BEGIN Material shown
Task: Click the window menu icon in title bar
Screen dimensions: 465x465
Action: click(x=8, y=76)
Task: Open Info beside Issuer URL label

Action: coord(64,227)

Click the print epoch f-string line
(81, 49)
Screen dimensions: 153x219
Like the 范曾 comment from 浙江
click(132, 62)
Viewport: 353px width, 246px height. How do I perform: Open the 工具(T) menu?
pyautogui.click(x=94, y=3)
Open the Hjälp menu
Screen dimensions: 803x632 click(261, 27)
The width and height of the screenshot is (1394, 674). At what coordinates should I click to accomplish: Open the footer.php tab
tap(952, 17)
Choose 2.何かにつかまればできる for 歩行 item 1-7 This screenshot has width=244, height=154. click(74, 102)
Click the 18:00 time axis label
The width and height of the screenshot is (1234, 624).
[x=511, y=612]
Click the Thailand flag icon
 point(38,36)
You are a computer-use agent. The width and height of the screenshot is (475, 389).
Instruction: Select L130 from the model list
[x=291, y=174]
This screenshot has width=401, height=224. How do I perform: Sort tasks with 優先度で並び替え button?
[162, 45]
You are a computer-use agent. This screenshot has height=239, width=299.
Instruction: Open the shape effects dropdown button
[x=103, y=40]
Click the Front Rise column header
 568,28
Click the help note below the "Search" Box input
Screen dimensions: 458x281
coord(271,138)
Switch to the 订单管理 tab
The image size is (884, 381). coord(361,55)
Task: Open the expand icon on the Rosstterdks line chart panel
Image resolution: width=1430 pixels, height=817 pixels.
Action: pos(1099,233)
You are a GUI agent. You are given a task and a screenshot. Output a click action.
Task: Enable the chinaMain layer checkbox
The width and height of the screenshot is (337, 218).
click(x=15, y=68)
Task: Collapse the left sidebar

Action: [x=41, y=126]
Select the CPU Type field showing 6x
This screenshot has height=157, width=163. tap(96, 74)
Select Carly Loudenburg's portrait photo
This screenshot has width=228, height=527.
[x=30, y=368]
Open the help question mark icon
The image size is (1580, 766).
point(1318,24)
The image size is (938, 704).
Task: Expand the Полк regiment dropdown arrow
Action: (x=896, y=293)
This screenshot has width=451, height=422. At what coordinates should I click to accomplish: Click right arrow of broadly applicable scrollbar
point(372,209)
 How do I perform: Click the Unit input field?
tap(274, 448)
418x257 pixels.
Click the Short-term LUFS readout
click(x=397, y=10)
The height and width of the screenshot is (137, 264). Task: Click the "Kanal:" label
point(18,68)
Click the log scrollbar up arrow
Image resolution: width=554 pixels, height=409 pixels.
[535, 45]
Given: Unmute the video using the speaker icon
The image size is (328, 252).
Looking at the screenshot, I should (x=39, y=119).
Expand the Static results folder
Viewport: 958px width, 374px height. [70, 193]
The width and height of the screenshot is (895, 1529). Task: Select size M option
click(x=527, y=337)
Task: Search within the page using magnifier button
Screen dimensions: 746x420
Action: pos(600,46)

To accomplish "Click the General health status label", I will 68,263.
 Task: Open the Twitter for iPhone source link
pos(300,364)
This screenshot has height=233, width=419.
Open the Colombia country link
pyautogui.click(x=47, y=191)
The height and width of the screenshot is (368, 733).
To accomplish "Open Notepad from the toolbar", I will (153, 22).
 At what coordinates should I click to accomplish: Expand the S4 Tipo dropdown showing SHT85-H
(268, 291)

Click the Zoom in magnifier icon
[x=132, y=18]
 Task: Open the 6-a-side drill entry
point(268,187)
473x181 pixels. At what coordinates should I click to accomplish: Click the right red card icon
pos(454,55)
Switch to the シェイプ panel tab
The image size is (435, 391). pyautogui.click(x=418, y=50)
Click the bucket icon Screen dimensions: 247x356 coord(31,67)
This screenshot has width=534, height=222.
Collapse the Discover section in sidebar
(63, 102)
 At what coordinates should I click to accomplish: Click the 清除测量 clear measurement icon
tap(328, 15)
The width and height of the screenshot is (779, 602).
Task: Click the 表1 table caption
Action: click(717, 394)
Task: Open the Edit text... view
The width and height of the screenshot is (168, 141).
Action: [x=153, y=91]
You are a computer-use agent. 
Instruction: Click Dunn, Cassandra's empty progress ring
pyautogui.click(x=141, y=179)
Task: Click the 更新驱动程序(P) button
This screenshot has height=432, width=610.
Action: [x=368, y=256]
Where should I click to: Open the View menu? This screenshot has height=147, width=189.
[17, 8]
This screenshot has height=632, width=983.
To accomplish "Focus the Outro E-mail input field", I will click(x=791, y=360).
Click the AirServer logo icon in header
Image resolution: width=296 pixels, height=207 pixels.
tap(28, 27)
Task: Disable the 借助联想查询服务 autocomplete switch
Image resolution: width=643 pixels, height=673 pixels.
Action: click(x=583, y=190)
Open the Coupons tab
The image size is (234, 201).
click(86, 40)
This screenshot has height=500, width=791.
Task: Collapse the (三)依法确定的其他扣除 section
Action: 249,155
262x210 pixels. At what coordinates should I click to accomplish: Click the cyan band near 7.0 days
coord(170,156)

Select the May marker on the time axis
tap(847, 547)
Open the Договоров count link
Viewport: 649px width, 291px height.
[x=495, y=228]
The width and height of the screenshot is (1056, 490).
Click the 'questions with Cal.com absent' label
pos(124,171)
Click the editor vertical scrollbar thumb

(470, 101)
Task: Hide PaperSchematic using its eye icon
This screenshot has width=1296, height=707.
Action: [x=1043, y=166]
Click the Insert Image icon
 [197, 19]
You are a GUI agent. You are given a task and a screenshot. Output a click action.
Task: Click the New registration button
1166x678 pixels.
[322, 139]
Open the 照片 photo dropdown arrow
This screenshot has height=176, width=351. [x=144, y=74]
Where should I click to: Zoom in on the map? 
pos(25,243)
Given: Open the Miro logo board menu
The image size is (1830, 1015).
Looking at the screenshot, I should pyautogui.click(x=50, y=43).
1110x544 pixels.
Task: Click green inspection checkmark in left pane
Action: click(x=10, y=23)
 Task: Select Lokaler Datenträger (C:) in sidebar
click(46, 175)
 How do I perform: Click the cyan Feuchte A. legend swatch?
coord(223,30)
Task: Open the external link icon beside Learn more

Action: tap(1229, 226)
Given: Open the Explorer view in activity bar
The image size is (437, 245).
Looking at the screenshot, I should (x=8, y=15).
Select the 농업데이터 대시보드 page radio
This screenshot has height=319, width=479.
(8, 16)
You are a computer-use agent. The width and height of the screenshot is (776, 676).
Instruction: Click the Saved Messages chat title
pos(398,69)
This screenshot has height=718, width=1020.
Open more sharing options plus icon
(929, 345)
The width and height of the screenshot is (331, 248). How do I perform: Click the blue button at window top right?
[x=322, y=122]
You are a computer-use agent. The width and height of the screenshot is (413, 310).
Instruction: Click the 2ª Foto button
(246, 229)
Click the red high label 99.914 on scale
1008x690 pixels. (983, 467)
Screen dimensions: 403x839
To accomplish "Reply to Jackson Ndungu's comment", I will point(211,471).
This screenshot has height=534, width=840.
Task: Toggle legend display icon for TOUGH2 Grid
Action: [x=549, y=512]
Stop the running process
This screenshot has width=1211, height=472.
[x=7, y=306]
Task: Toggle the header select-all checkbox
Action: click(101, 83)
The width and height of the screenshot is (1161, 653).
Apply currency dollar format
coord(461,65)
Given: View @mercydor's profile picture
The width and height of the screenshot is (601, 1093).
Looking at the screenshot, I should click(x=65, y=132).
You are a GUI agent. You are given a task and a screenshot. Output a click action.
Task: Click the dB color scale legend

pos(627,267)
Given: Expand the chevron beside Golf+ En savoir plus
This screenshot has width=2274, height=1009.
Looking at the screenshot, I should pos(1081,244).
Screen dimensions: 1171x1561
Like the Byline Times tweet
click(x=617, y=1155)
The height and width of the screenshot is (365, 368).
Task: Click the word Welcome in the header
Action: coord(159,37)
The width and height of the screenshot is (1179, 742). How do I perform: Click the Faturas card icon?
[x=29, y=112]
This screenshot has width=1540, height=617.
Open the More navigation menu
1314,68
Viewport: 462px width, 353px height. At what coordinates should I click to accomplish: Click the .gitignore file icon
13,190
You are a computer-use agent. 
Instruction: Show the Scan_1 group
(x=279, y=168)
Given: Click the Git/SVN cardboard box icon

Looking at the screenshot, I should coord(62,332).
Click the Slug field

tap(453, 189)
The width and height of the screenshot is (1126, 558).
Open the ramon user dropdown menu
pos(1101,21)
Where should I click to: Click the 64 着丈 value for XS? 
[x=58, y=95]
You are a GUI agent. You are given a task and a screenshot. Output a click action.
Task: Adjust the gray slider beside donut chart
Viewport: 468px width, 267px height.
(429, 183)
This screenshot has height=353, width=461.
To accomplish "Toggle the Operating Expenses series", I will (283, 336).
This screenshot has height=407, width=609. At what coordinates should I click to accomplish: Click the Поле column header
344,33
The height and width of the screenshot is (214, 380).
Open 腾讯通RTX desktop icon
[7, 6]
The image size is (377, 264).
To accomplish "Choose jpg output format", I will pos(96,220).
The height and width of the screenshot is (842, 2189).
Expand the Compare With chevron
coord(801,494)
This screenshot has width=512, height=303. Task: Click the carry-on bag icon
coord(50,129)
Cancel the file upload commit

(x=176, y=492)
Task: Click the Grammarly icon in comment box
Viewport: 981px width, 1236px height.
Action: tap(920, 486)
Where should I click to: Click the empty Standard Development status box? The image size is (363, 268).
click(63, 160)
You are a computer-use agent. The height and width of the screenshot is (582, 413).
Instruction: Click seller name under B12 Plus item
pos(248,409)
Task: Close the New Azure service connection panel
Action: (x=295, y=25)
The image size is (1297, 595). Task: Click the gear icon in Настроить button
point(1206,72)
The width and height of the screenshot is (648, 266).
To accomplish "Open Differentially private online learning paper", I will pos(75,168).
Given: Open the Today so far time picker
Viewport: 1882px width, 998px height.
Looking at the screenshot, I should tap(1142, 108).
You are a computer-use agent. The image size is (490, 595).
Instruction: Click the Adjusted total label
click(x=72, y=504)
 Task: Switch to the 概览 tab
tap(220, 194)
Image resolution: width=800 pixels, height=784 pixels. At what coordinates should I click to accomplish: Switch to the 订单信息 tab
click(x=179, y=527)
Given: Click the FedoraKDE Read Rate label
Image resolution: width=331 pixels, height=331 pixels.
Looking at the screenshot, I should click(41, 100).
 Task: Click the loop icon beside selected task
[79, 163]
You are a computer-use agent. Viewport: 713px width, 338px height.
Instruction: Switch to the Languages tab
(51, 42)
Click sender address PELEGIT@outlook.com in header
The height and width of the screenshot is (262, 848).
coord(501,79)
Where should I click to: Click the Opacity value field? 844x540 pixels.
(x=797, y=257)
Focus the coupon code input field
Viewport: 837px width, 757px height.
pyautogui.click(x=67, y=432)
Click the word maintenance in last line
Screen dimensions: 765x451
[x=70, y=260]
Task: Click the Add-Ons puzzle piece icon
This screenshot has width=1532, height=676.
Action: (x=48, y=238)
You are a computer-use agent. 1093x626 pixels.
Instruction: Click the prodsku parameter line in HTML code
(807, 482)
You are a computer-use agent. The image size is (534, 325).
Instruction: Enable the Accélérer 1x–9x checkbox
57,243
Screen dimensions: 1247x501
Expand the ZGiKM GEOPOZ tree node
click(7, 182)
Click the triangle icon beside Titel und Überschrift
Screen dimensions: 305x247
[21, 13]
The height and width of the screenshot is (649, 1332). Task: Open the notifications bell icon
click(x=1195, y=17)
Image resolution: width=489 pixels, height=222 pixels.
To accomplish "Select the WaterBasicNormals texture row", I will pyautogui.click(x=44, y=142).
END Material shown
▶ _Aim of the exercise_: Search the listing above for the lines with "This screenshot has height=319, width=479." and "This screenshot has height=718, width=1020.", then output those lines and all lines between them exactly.

▶ _Answer to the problem_:
This screenshot has height=319, width=479.
(8, 16)
You are a computer-use agent. The width and height of the screenshot is (776, 676).
Instruction: Click the Saved Messages chat title
pos(398,69)
This screenshot has height=718, width=1020.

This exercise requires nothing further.